PROVIDED ENTRIES:
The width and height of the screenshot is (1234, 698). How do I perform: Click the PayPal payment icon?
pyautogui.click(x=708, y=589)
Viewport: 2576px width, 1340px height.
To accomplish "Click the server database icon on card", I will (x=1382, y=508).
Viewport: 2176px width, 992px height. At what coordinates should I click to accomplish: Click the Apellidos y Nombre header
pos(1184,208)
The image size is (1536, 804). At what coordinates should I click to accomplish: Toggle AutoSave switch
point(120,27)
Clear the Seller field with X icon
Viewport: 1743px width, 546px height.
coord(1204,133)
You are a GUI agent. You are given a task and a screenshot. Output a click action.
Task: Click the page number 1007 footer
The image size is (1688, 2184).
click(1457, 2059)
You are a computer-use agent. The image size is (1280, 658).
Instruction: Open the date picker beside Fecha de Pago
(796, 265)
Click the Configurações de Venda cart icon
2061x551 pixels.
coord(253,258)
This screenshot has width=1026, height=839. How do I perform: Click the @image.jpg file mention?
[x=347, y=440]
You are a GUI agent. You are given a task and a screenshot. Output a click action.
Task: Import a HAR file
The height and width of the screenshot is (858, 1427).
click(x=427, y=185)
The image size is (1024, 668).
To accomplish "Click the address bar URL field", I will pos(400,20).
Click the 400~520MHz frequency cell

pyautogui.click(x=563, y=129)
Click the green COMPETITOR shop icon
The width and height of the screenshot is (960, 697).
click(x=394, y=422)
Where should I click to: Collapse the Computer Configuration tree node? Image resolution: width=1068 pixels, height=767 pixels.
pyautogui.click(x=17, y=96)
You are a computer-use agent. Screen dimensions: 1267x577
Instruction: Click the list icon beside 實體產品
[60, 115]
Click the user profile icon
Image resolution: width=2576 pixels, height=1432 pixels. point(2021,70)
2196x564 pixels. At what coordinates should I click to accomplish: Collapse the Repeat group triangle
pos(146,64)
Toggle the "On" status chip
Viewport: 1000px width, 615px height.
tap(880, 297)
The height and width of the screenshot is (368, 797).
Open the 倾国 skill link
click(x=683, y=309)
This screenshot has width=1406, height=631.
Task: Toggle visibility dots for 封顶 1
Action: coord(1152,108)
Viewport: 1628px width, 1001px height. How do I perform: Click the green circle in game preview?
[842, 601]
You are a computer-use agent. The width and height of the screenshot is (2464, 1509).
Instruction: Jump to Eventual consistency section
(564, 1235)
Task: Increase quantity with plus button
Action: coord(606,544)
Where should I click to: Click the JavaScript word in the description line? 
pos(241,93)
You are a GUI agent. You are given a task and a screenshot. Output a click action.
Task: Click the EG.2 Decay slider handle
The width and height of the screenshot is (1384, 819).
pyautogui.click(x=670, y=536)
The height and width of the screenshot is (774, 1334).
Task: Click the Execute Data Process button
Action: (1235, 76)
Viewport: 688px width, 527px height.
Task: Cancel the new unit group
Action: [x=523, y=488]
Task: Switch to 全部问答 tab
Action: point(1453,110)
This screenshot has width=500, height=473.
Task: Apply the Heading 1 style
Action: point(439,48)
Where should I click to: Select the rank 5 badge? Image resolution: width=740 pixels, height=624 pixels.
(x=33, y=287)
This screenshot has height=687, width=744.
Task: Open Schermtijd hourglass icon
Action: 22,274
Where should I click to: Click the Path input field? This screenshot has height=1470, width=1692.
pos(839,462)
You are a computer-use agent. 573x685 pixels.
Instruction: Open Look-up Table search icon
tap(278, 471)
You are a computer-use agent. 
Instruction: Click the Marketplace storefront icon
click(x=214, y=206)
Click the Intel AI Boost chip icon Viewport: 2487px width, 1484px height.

WORK TO DO: Duplicate the records above verbatim, beginning with their first line and stopping after the line that contains "I will pos(400,20).".

RESPONSE:
The width and height of the screenshot is (1234, 698). How do I perform: Click the PayPal payment icon?
pyautogui.click(x=708, y=589)
Viewport: 2576px width, 1340px height.
To accomplish "Click the server database icon on card", I will (x=1382, y=508).
Viewport: 2176px width, 992px height. At what coordinates should I click to accomplish: Click the Apellidos y Nombre header
pos(1184,208)
The image size is (1536, 804). At what coordinates should I click to accomplish: Toggle AutoSave switch
point(120,27)
Clear the Seller field with X icon
Viewport: 1743px width, 546px height.
coord(1204,133)
You are a GUI agent. You are given a task and a screenshot. Output a click action.
Task: Click the page number 1007 footer
The image size is (1688, 2184).
click(1457, 2059)
You are a computer-use agent. The image size is (1280, 658).
Instruction: Open the date picker beside Fecha de Pago
(796, 265)
Click the Configurações de Venda cart icon
2061x551 pixels.
coord(253,258)
This screenshot has width=1026, height=839. How do I perform: Click the @image.jpg file mention?
[x=347, y=440]
You are a GUI agent. You are given a task and a screenshot. Output a click action.
Task: Import a HAR file
The height and width of the screenshot is (858, 1427).
click(x=427, y=185)
The image size is (1024, 668).
To accomplish "Click the address bar URL field", I will pos(400,20).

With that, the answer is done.